Awards and citations:


1997: Le Prix du Champagne Lanson Noble Cuvée Award for investigations into Champagne for the Millennium investment scams

2001: Le Prix Champagne Lanson Ivory Award for investdrinks.org

2011: Vindic d'Or MMXI – 'Meilleur blog anti-1855'

2011: Robert M. Parker, Jnr: ‘This blogger...’:

2012: Born Digital Wine Awards: No Pay No Jay – best investigative wine story

2012: International Wine Challenge – Personality of the Year Award




Monday 4 September 2017

Hugh Johnson’s Pocket Wine Book 2018

Hugh Johnson tasting


Hugh Johnson’s Pocket Wine Book 2018
This is the 41st edition of Hugh's pocket book, which now runs to 336 pages and costs £12.99.

In his introduction to this edition Hugh reflects on wine and some of the changes that have happened over the past 41 years - clearly the world of wine is now very different from what it wad 41 years ago.

From his ‘Agenda 2018’
Would you like wine to be a simple matter of red or white? Be honest. Nor would I. Sometimes when I browse through this book, and especially when a contemplate the task of updating it, I have felt a faint tinge of brain-fatigue. But then I start re-reading the entries, and a potent mix of thirst and curiosity takes over. “Is that so?” I say to myself. “Are they really planting Pinot Noir in Brazil? Why are this Meursault grower’s prices zooming up? I’ve got to try that.”
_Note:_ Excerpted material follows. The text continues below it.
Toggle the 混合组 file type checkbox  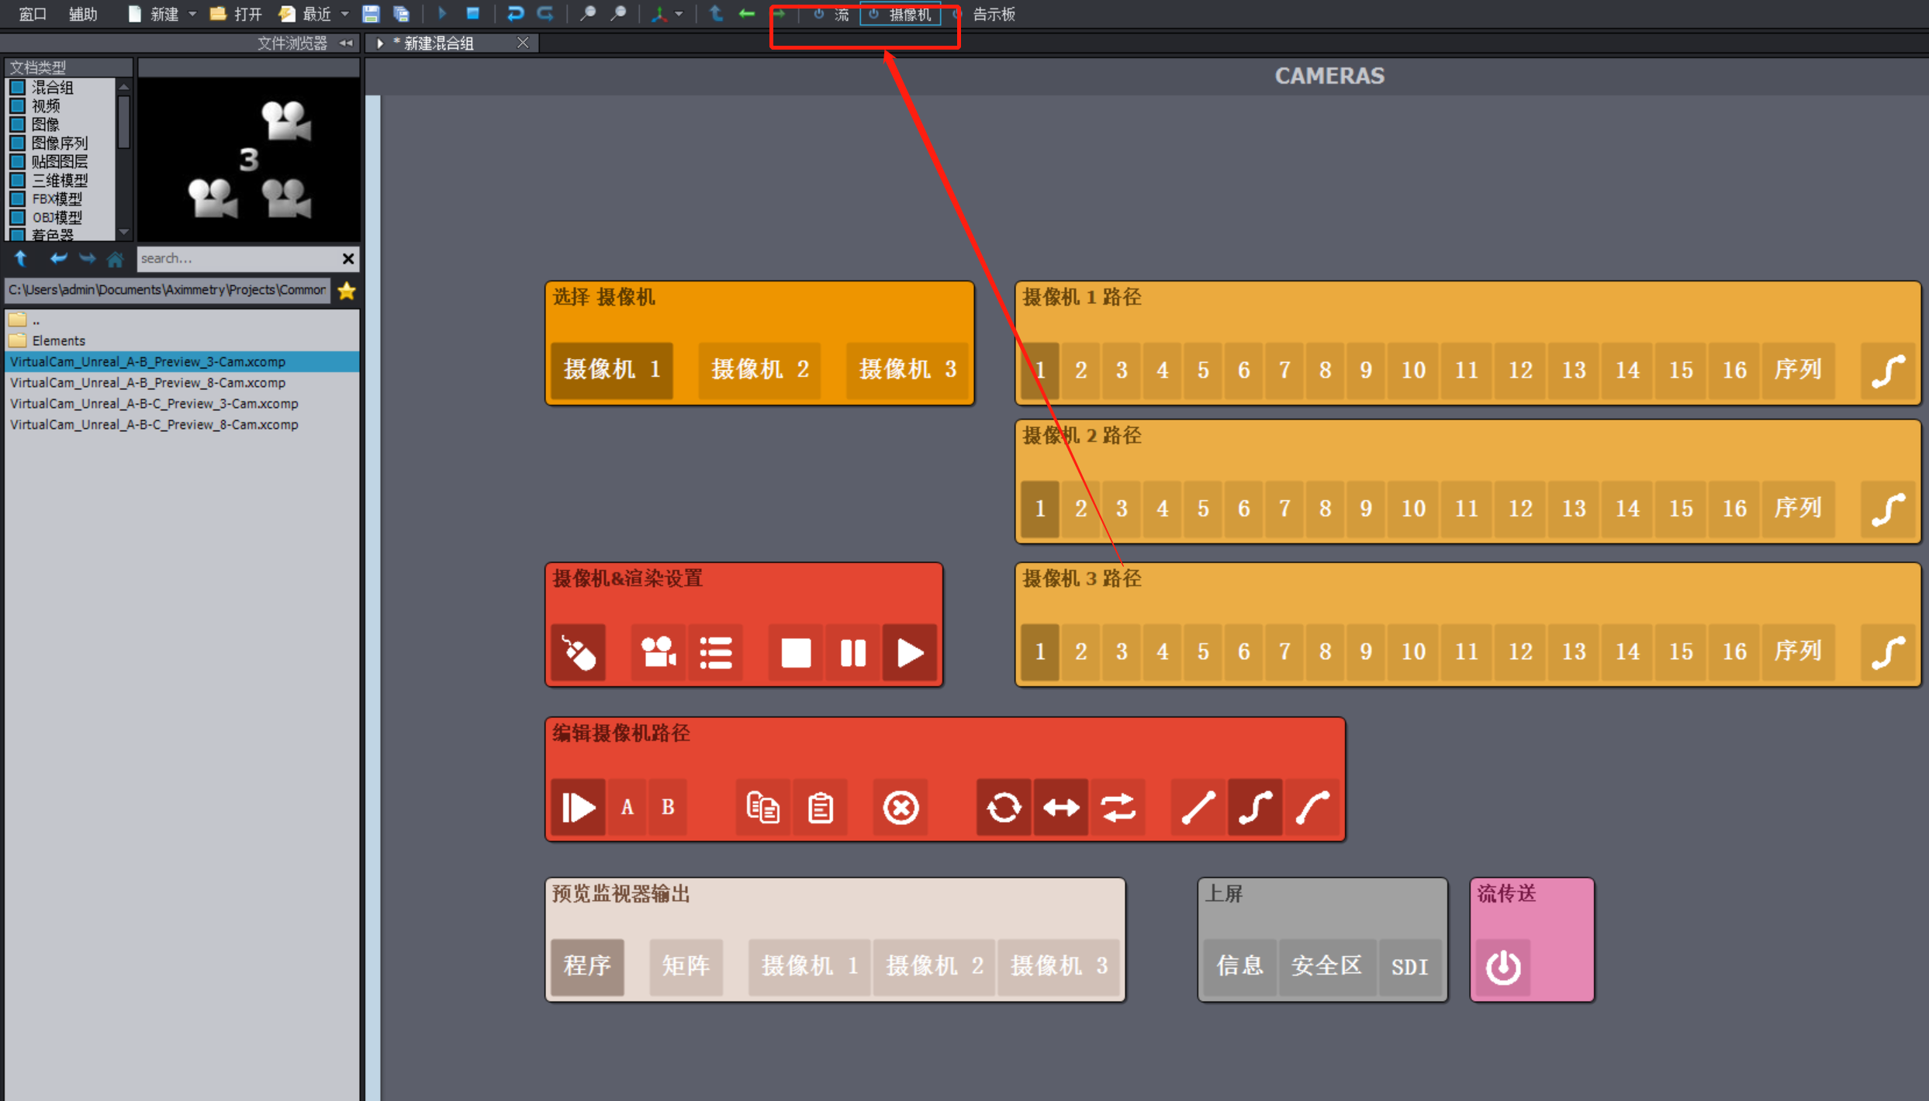(x=17, y=87)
It was what got me into wine in the first place. Every label (well, an almighty multitude of labels - more than I’ll ever meet) represents some individual’s best shot at making, in his or her particular circumstances, something delicious, individual, memorable - to tempt you and Metro pay them a wage. Every label, every cork, conceals an unknown, like Alice in Wonderland’s bottles saying “Drink me”.

There is a kind of madness comes over people who take up wine as a way of life. Some believe farming grapes is an ideal existence close to nature; some delude themselves that they’ll make a fortune; some feel what they see as an almost sacred commitment; others can't shake off the memory of a sublime glass and devote their lives to reproducing it. The unhinged pride of an ex-pat determined to prove that you can make sparkling wine in Mauritius, or the dynastic pride of an aristo deploying his ancestral coat of arms. These days, there is competition for Gold, Silver and Bronze as well - not to mention those bizarre scores out of a hundred.
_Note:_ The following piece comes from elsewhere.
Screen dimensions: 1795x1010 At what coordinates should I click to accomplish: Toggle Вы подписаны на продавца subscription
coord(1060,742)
Whatever the impetus, the results all around us, clamouring not just for our money, but our respect, even affection, and best of all, loyalty. But who could be loyal, and give their custom to one supplier day after day, when there 8695 others in these pages, singing away like sirens to seduce you?
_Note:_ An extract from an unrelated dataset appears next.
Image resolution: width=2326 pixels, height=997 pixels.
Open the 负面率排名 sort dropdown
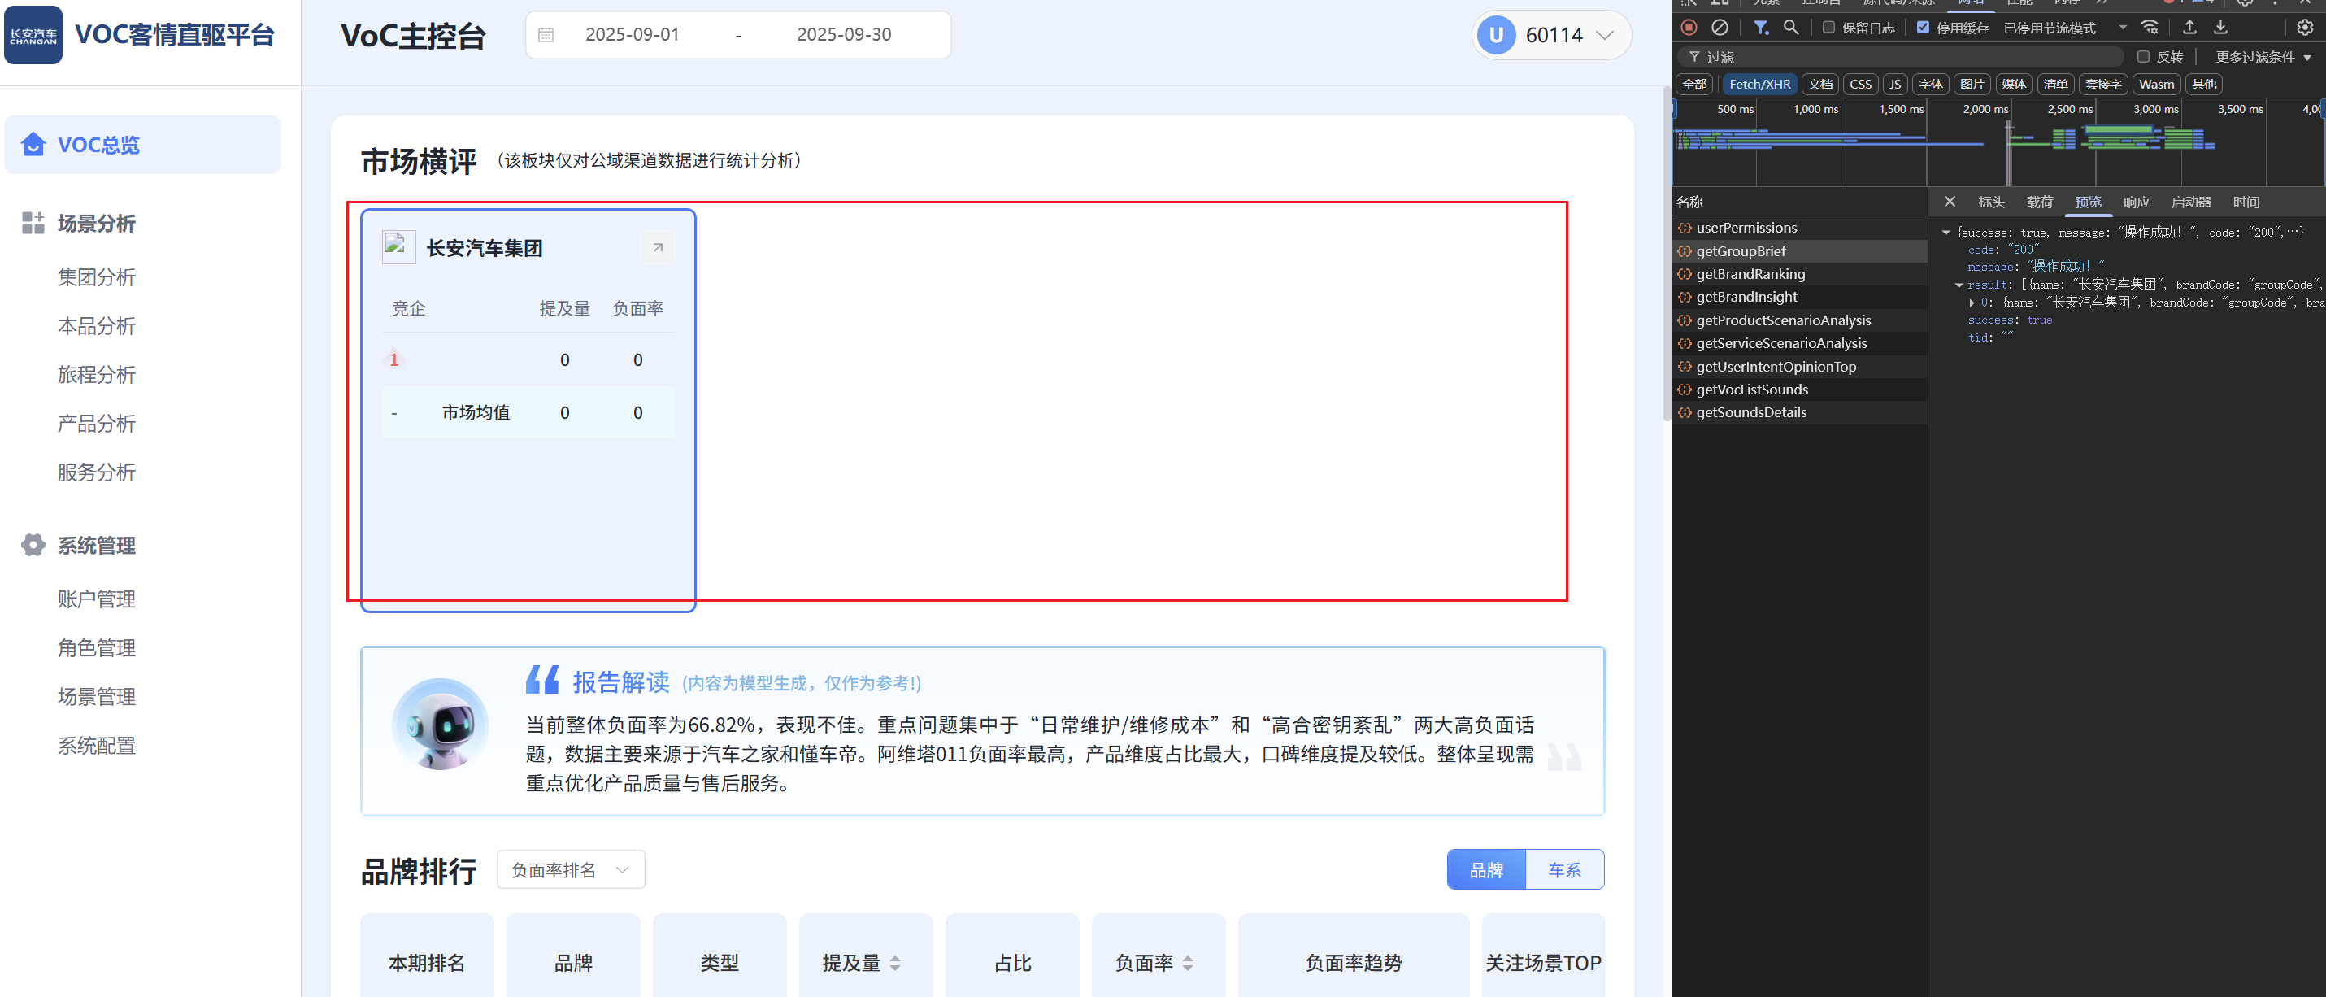tap(570, 869)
I’ve written and rewritten this little book 41 times and the thirst and curiosity have not gone away. In fact they’re more insistent than ever. Why? Because there are fives times more wines on offer, from a vast geographical range of places (half the vineyards listed here didn’t exist when I began and, because they are all, almost without exception getting better at what they do.’

Declaration
I am the contributor for the Loire entries.